#### Exercise instructions
Set down word for word the stretch of the passage about The Trout from "In some cases" through "why, or when.".

#### Text section
┌────────
Two issues lie at the heart of The Trout. The first is elusive childhood memory; the second is the ability of whole societies to deny the evidence of their eyes.
As adults, we all know the moments when we suddenly smell something, or taste something, or see or hear something, and for the tiniest second a memory floats up from our deep unconscious. It’s like a spark from a deep, deep cave. But we can’t grasp it, can’t keep it – and then it’s gone, just as our dreams defy our attempts to hold on to them. We are left with a feeling that we have just encountered something which we know intimately – that is part of us – and yet we don’t know what it is. We know it, yet we don’t know it. We may, also for a nano-second, think, I’ll ask my mother – but my mother has not been there for years. We are left in this tantalising state of being on the brink of something that we know is very important for us, and yet is utterly unobtainable.
In some cases – and this is what happens in The Trout – that tiny memory is so strong that it governs us. It can even terrify us. Alex, a man in late middle age, has been assailed by such flashes of memory all his adult life. His memory is horrifying. Alex thinks that as a young boy he murdered someone. But he does not know who, or why, or when.
└────────
#### Dataset content
┌────────
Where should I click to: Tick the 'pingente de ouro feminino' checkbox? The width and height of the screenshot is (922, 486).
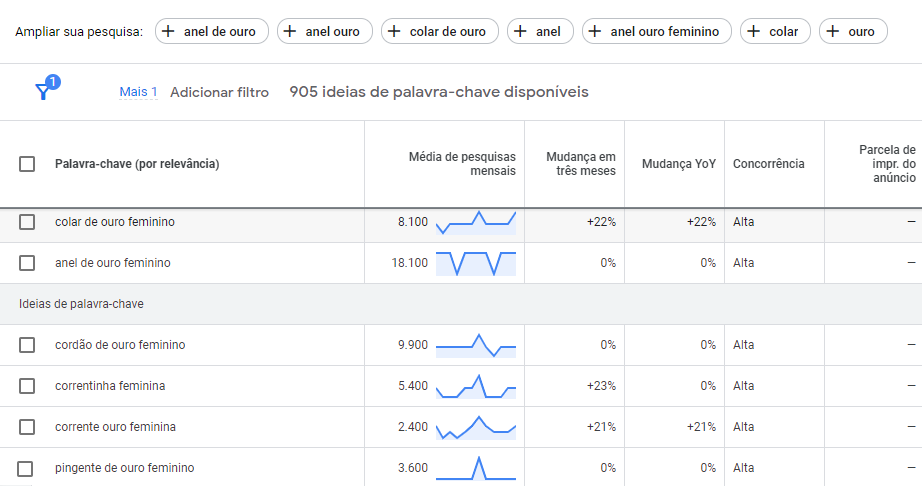click(27, 468)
└────────
#### Answer to this problem
In some cases – and this is what happens in The Trout – that tiny memory is so strong that it governs us. It can even terrify us. Alex, a man in late middle age, has been assailed by such flashes of memory all his adult life. His memory is horrifying. Alex thinks that as a young boy he murdered someone. But he does not know who, or why, or when.